◆ Text ◆
□ □ □ □ □

The dataset is provided by MegaFon at the MegaFon Uplift Competition hosted in may 2021.
Here is a description of the fields:
id (int): client id
treatment_group (str): treatment/control group flag
X_1...X_50 (float): feature values
conversion (binary): target
import sys
# install uplift library scikit-uplift and other libraries
!{sys.executable} -m pip install scikit-uplift dill lightgbm
from sklift.datasets import fetch_megafon
import pandas as pd
import matplotlib.pyplot as plt
import seaborn as sns
%matplotlib inline
from sklearn.model_selection import train_test_split
from sklift.models import TwoModels
import lightgbm as lgb
from sklift.metrics import qini_auc_score
from sklift.viz import plot_qini_curve
seed=31
Dataset can be loaded from sklift.datasets
module using fetch_megafon
function.
# returns sklearn Bunch object
# with data, target, treatment keys
# data features (pd.DataFrame), target (pd.Series), treatment (pd.Series) values
dataset = fetch_megafon()

□ □ □ □ □

◆ Extracted entries ◆
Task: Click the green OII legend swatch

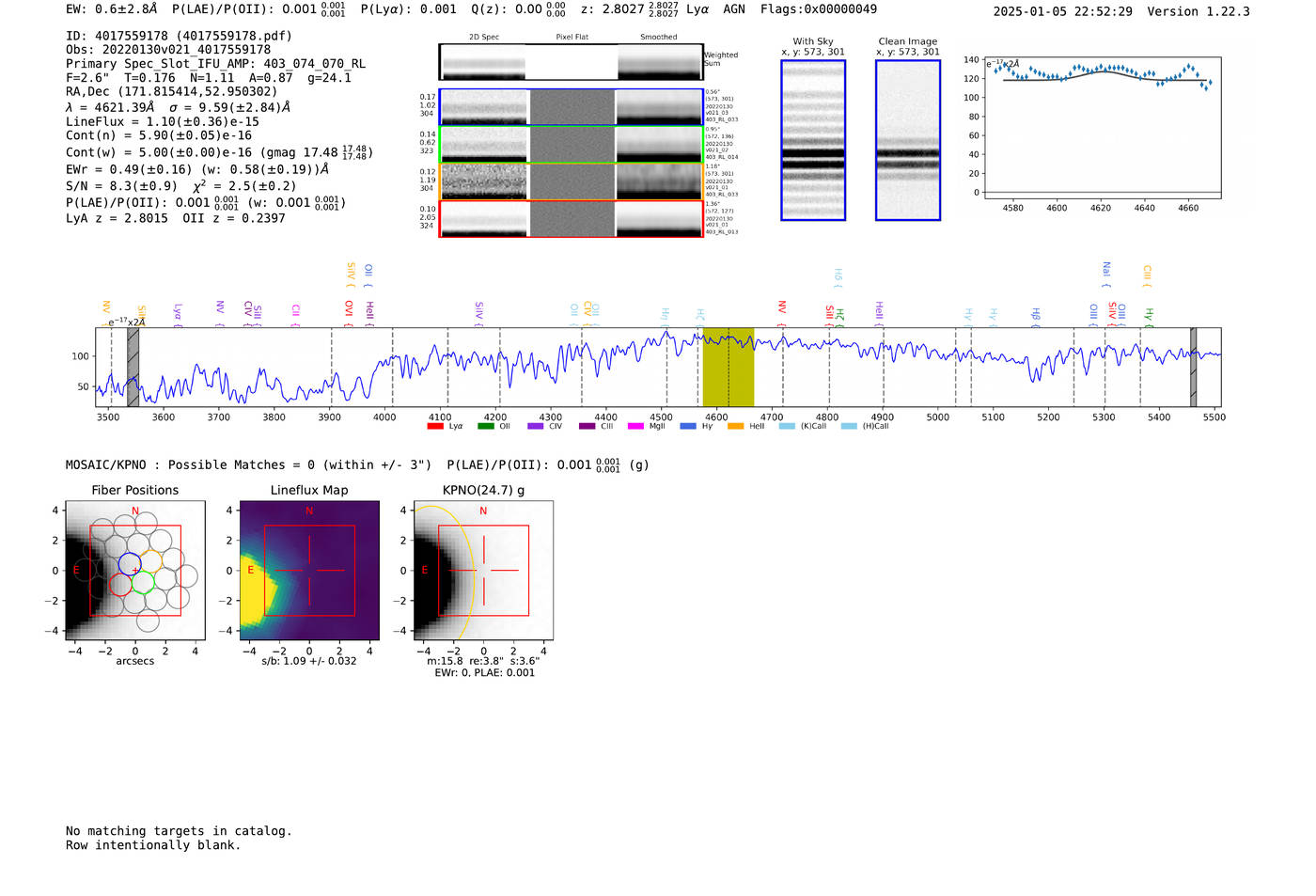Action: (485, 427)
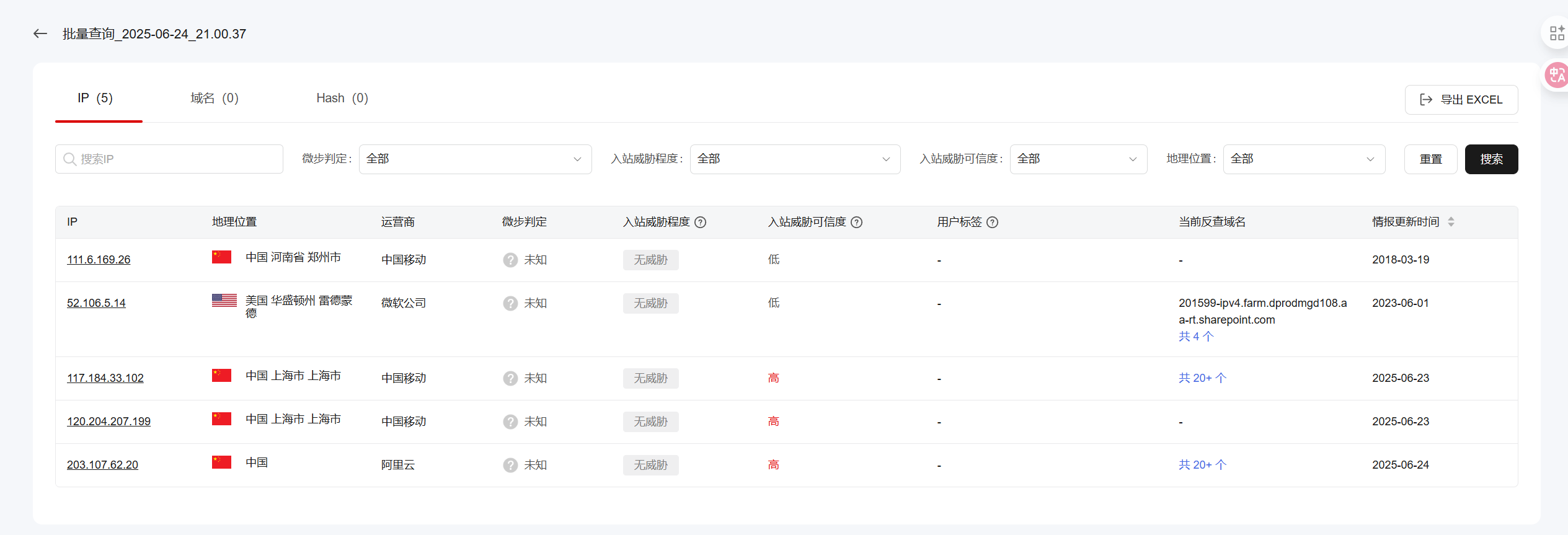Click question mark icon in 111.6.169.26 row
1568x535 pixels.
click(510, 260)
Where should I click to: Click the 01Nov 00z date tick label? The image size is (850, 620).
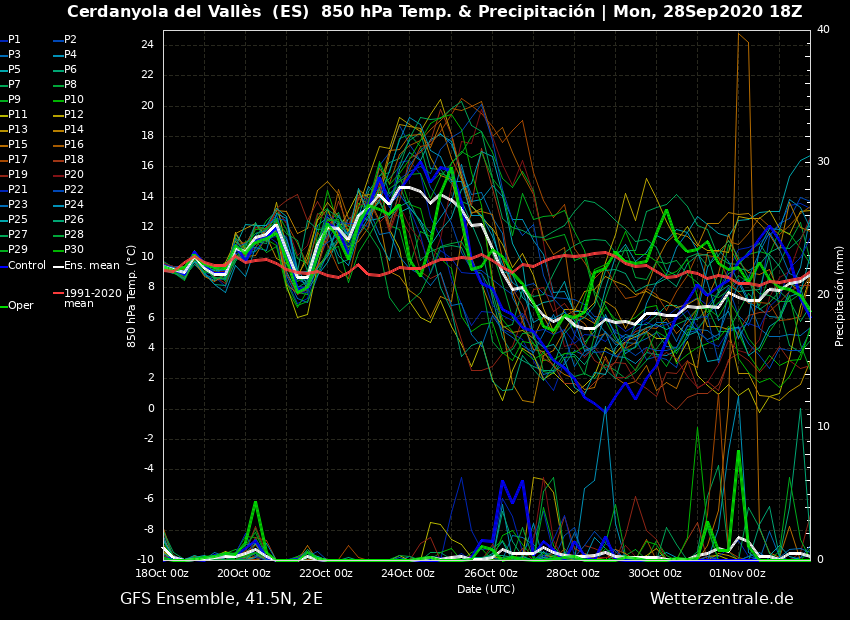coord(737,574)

□ □ □ □ □

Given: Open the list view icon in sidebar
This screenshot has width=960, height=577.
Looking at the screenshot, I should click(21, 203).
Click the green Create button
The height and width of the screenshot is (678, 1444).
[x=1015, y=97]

□ □ □ □ □

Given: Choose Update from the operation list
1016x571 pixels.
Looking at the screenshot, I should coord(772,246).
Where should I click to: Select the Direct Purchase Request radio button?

□ □ □ □ □

◆ Directions ◆
(a) When was the MegaFon Uplift Competition hosted, according to the MegaFon dataset page?
(b) Repeat the MegaFon dataset page word for word, beginning at the words "# returns sklearn" and stopping after the words "dataset = fetch_megafon()".
The material above is separate from the MegaFon dataset page.

◆ Worked solutions ◆
(a) May 2021.

(b)
# returns sklearn Bunch object
# with data, target, treatment keys
# data features (pd.DataFrame), target (pd.Series), treatment (pd.Series) values
dataset = fetch_megafon()